Part Five: One Love
Jamaica is a nation full of rhythm: you can hear it in the slow vowels of the accent or if watch the heavy way they throw their hips from side to side when they walk. I admire it; I creep around stubbing my toes and rounding my shoulders. Here at the resort they understand that we are all one peoples and the staff are friendly. Perhaps too friendly… Whatever you think I think it too, whatever you feel I feel it too is what the beach attendant said to me. He crouched by my sun bed and talked about how he can read the sun like a book. He told me my (German) eyes matched my bikini. I was (had been) alone on the beach and had been enjoying reading in the sun, trying to ignore the brisk wind that rippled over my skin and down the Breezes beach.
I want to show you something, he said reaching towards his waistband. I panicked: I had only that lunchtime (after a half eaten lunch at the RastaCafé and seconds from the buffet) walked with A over the boundary of the prude side into the nude side and we had seen the guest lounging in all their glory like seals in sun.

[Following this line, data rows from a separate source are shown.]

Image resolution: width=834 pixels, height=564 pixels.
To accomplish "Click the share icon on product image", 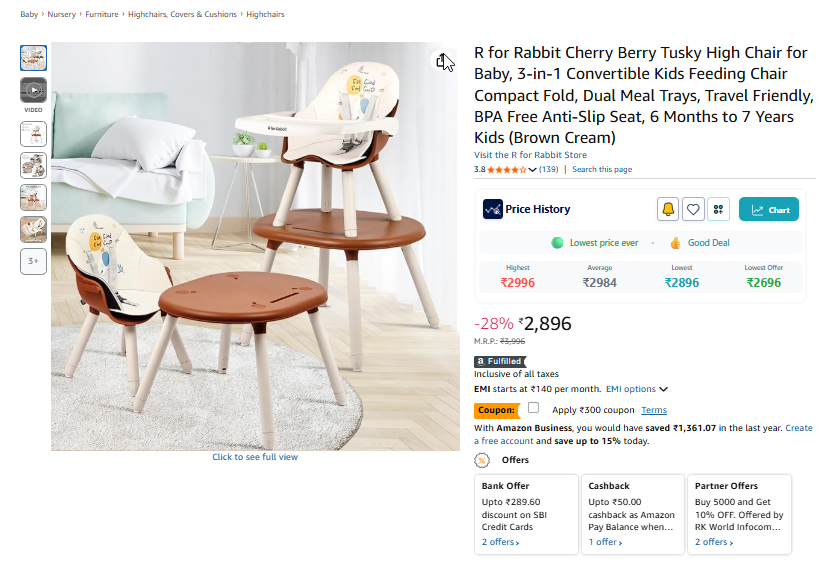I will pyautogui.click(x=444, y=62).
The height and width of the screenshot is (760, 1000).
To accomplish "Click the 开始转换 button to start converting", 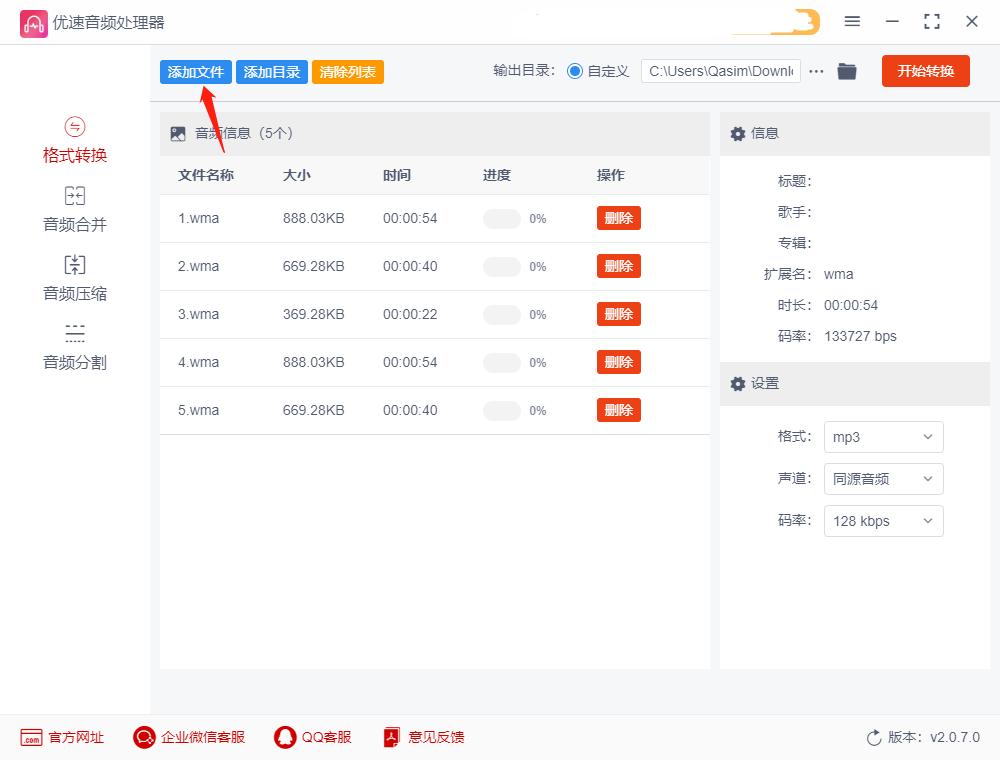I will [x=925, y=71].
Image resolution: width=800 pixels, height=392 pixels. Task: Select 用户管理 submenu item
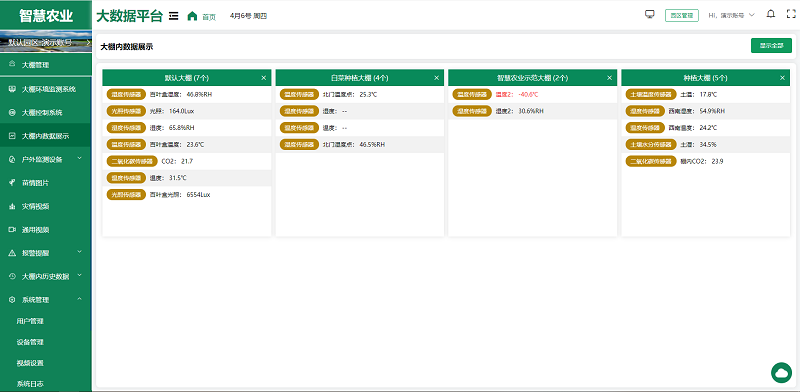pyautogui.click(x=46, y=321)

So I worried I was about to get a little nude all of my own. Instead he pulled his phone from his boxers and showed me a poem he had written. Much of it repeated what he had been saying to me; it was a scattering of words and thoughts with no real thread of single thought. It was very expressive, I told him.
I lay back down and watched a john-crow spread its fingers and soar across the sky. I have many names today, none of which I chose: baby, princess, hi there honey, and each time I saw brilliant white teeth smiling at me and I smiled back. The hardest ship I ever sailed was a relationship, I had read in the poem, and I think I might claim I am already sailing.